My drop in the bucket

You know those early days of a relationship where everything’s still “adorable”? Then comes the day you learn something about the new object of your affection that still falls into the adorable category, but it’s combined somehow with a behavior that’s a little…not quite off-putting, just disconcerting? You’re not sure how to deal with it. Let it go? Bring it up as a joke? (“Hey, I had no idea you and your parents still wear matching outfits. Cute.”) Well, here’s mine.

My husband who was once my boyfriend loves to talk about the news. And not just the big stuff, I mean the stories that get buried on page seven. The question “Did you see that story…?” became a hallmark of our early relationship because usually I hadn’t. I scanned a headline, swigged coffee and then headed for the subway. I knew who was running for president, but not much more. (It became a point of contention after a while, actually. Him: “Did you see–?” Me: “Stop yourself. Probably not.” Him: [Eye roll]. I’ve since changed my ways, just as he will concede that a meal can be meatless and still count as sustenance.)

He’s a chatty bugger, my husband, so regardless of whether I’d seen the story or not, he’d go on to tell it.  Invariably, when he’d do the dishes after dinner he’d stand at the sink and keep right on talking. Then he’d get to a story that really frosted him or that he felt required a little more explanation and for some reason, he’d walk away from the sink to tell it. Hands dripping, soap suds dropping on the floor, water running. Let me make this clear, he wasn’t stepping away to make one quick point. He was stepping away as if he forgot what he’d just been doing. I half expected him to wander into the living room and sit down.

It was weirdly endearing, his getting lost in a topic, but it was also awkward. There he was, chatting away, gesturing wildly, making his point, and there I was, staring at the faucet.

“You’re not listening.”
“Sure I am. It’s just…”
What?
“The water’s running.”
“I know that.”

And here’s the awkward part, because what I wanted to say was, “Well, turn it the hell off, or stop talking for five minutes.” But we were in the throes of something, you know, real. True. Lasting. So what I probably said was, “But…it’s going away.” Which probably led him to say, “What’s going away?” At which point I would think, but not say: The water, you damn fool. The gallons and gallons of unused water you’ve turned your back on to tell me a joke about Newt Gingrinch. At some point, I did say something like that, but not back then. We’ve come to a compromise since then.
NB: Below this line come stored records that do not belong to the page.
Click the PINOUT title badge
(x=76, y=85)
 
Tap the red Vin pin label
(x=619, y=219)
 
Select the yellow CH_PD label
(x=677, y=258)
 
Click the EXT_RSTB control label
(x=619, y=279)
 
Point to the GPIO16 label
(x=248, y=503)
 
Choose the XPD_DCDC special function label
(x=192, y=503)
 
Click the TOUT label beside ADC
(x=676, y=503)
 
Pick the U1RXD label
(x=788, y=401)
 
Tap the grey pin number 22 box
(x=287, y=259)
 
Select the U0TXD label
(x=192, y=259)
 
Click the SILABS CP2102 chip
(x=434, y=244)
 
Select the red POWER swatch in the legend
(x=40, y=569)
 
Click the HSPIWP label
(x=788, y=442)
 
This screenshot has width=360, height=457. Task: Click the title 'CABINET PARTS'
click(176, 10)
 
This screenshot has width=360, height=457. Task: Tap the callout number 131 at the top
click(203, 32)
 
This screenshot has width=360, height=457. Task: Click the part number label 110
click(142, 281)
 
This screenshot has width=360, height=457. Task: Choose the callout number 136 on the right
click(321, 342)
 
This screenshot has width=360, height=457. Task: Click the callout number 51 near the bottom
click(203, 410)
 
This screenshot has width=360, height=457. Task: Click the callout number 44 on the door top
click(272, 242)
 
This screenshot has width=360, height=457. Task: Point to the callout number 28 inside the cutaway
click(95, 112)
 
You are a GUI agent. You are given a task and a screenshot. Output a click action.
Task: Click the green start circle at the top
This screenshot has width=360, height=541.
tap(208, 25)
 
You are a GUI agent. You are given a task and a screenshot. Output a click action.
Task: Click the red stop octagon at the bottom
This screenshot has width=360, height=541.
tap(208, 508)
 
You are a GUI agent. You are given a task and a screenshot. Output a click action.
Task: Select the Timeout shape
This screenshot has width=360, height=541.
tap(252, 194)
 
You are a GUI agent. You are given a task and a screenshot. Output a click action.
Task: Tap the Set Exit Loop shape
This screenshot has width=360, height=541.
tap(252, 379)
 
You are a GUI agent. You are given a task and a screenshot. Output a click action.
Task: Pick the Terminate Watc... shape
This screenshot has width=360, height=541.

I now pay attention to what’s going on in the world on a daily basis, and he tries really hard to tell stories and scrub pots at the same time.

Years later, I met a woman who told me a story about watching her college roommate dump out the water in their teapot and refill it. The woman telling the story came from a country (can’t remember where now) where water was scarce, and not particularly clean. When she mentioned to her roommate that she could have boiled the water in the teapot again, the roommate shot back that she was in America now, they didn’t need to do that. What stayed with me from that story wasn’t that this woman knows what it’s like to worry about her water supply, but the response from her roommate. I walked away from that story wondering how much I take for granted: the water from my tap, the fact that my lights go on and stay on until I turn them off, the garbage trucks that are outside my house right now.

More recently, I’ve landed myself among a group of people who think about water all the time. They think about it in a lot of different ways: development, taxes, agriculture. What it means when you find a Tiger Spike Tail Dragonfly. What you can learn from the size of a trout. Hanging around with them, I learned about stuff like watersheds and headwaters and that there are a whole lot of people out there working on all the issues that surround the gallons of water my then-boyfriend let wash down the drain.

It’s too much to keep track of, frankly, and I’m not sure anyone expects the average person to pay that much attention, but we could pay more attention. We could take a minute to be amazed that in the U.S. we can pull a lever and water comes out. A lot of water. Mostly clean water, too, but it could be better. Then we could wonder, just for a second, what it takes to get that, where it begins and ends, and what it would take to make that stop. It’s not much. It’s also not much of an effort to get a little information on it, so you know when to pay closer attention. If nothing else, pay attention to what might affect you, since it probably affects many thousands of other people, too.

Do something for me, check out the page for Blog Action Day 2010 and read at least one other blog from someplace far away from where you live. Put yourself there for a few minutes and think of this: it’s all the same water. Some of us have it, others don’t. Some of us don’t think about it much, others are forced to think about it every day. Those of you reading this who don’t need to think about it on a daily basis, put yourself in the shoes of someone who does, even for a few minutes. Then go turn on the tap and see what comes out.